Excerpt to read
· · ·
Figures from the Ministry of Justice showed that the total number of bankruptcy petitions was up to a new twelve-monthly high of 54,536 in the year to June. In the second quarter of the year the number was 13,384 which is an increase of 5% on the same period in 2006.

Financial pressure is mounting on home owners who have seen their mortgage interest rates rise over the last twelve month and the housing market begin to slow in recent months in response to the Bank of England’s rising base rate. The debt crisis which has caused stock markets across the world to plunge in the last week will make things worse as banks will become more reluctant to lend money to people to remortgage. Thus, people will be unable to borrow their way out of trouble. It looks like a very troublesome downward spiral is on its way.

In the previous few months there has been strong evidence that people have been shifting their credit card debt (which has been shrinking across the country) onto mortgage loans (still at lower interest rates than credit card rates), but that may no longer be possible.

Figures from accountancy firm KPMG say that the average bankrupt owes £46,587. Director of personal insolvency at KPMG, Mark Sands, said that bankruptcy had become a very easy option for people.

With stock market investors in flight, consumer confidence undoubtedly dented as a result, and the housing market stalling, maybe there will be a chink of light in coming weeks. Surely it is inconceivable in the new circumstances that the Bank of England will put the base rate up to 6%.
· · ·
Given information
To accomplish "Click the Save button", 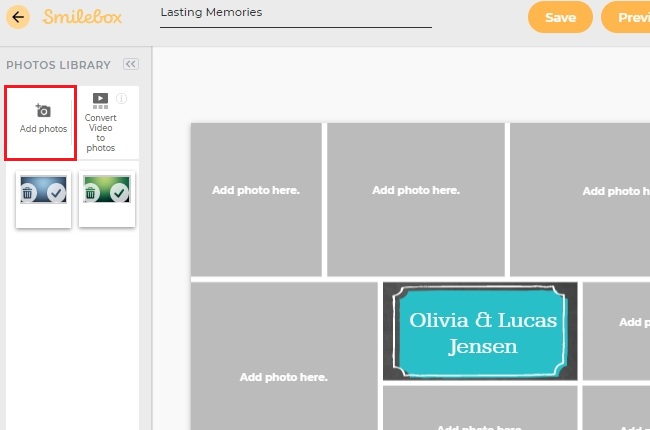I will [x=560, y=17].
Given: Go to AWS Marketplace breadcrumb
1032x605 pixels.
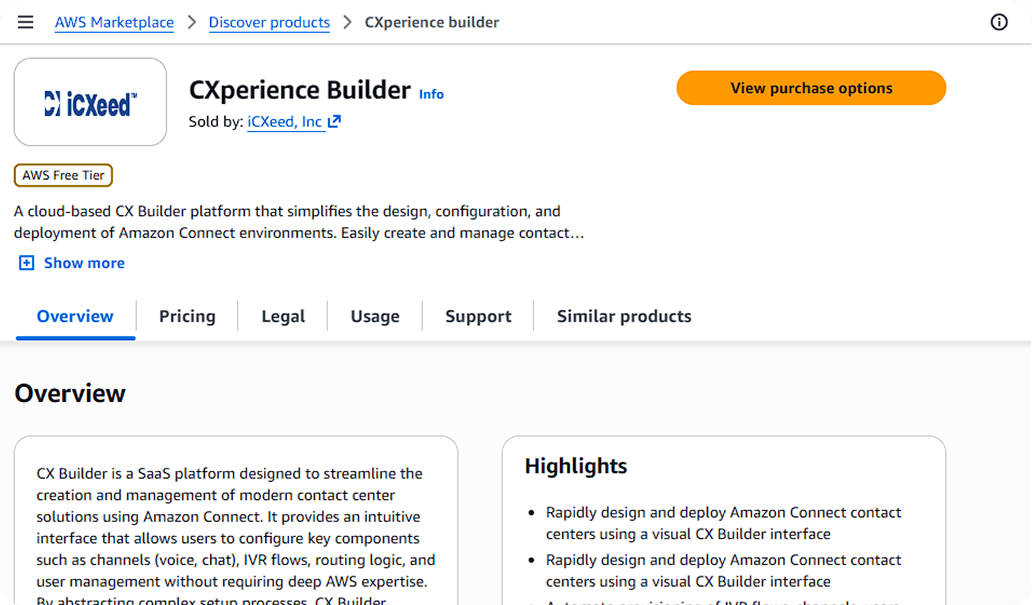Looking at the screenshot, I should pos(114,22).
· · ·
Goals
**a.** Reproduce the part of the bankruptcy excerpt starting with "Figures from accountancy" and going on through "option for people.".
**b.** Answer these questions about the bankruptcy excerpt:
(i) How many bankruptcy petitions were there in the year to June?
(ii) According to KPMG, how much does the average bankrupt owe?
(iii) What base rate does the writer call inconceivable for the Bank of England to set?
The listing above is separate material with no connection to the bankruptcy excerpt.

Answers provided
**a.**
Figures from accountancy firm KPMG say that the average bankrupt owes £46,587. Director of personal insolvency at KPMG, Mark Sands, said that bankruptcy had become a very easy option for people.

**b.**
(i) 54,536
(ii) £46,587
(iii) 6%